┏━━
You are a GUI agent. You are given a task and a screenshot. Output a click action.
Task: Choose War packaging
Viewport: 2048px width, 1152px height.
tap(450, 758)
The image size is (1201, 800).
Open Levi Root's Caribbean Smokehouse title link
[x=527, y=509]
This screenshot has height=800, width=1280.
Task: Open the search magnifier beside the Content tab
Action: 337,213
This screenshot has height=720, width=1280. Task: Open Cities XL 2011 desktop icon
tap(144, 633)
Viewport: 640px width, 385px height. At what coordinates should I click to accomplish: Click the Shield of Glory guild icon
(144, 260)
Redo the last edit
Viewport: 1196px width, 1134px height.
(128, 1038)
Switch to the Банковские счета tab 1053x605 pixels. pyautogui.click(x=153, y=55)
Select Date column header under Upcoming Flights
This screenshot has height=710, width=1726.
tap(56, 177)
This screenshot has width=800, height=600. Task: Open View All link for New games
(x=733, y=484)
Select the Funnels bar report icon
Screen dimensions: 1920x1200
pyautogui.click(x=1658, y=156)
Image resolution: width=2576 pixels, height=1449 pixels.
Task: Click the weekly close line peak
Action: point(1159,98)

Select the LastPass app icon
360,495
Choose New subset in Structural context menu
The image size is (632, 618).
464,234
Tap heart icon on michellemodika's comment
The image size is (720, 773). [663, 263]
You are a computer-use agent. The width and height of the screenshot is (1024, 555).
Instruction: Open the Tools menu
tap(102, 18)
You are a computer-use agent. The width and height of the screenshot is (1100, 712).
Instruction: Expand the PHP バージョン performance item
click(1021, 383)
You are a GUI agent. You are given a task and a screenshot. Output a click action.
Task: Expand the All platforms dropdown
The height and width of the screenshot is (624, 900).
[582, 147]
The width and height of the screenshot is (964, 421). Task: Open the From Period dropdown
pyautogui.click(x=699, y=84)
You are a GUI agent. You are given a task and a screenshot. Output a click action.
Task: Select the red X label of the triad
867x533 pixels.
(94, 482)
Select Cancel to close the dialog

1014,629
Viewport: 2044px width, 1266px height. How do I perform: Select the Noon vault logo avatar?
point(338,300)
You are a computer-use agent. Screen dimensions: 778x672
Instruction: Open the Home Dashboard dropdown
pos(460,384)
┗━━
TO BE DONE. Repeat the lines above, substituting "screen-control agent" for each occurrence of "computer-use agent" and leaving everything else unchanged.

WORKED ANSWER.
You are a GUI agent. You are given a task and a screenshot. Output a click action.
Task: Choose War packaging
Viewport: 2048px width, 1152px height.
tap(450, 758)
The image size is (1201, 800).
Open Levi Root's Caribbean Smokehouse title link
[x=527, y=509]
This screenshot has height=800, width=1280.
Task: Open the search magnifier beside the Content tab
Action: 337,213
This screenshot has height=720, width=1280. Task: Open Cities XL 2011 desktop icon
tap(144, 633)
Viewport: 640px width, 385px height. At what coordinates should I click to accomplish: Click the Shield of Glory guild icon
(144, 260)
Redo the last edit
Viewport: 1196px width, 1134px height.
(128, 1038)
Switch to the Банковские счета tab 1053x605 pixels. pyautogui.click(x=153, y=55)
Select Date column header under Upcoming Flights
This screenshot has height=710, width=1726.
tap(56, 177)
This screenshot has width=800, height=600. Task: Open View All link for New games
(x=733, y=484)
Select the Funnels bar report icon
Screen dimensions: 1920x1200
pyautogui.click(x=1658, y=156)
Image resolution: width=2576 pixels, height=1449 pixels.
Task: Click the weekly close line peak
Action: point(1159,98)

Select the LastPass app icon
360,495
Choose New subset in Structural context menu
The image size is (632, 618).
464,234
Tap heart icon on michellemodika's comment
The image size is (720, 773). [663, 263]
You are a screen-control agent. The width and height of the screenshot is (1024, 555).
Instruction: Open the Tools menu
tap(102, 18)
You are a screen-control agent. The width and height of the screenshot is (1100, 712).
Instruction: Expand the PHP バージョン performance item
click(1021, 383)
You are a GUI agent. You are given a task and a screenshot. Output a click action.
Task: Expand the All platforms dropdown
The height and width of the screenshot is (624, 900).
[582, 147]
The width and height of the screenshot is (964, 421). Task: Open the From Period dropdown
pyautogui.click(x=699, y=84)
You are a GUI agent. You are given a task and a screenshot. Output a click action.
Task: Select the red X label of the triad
867x533 pixels.
(94, 482)
Select Cancel to close the dialog

1014,629
Viewport: 2044px width, 1266px height. How do I perform: Select the Noon vault logo avatar?
point(338,300)
You are a screen-control agent. Screen dimensions: 778x672
Instruction: Open the Home Dashboard dropdown
pos(460,384)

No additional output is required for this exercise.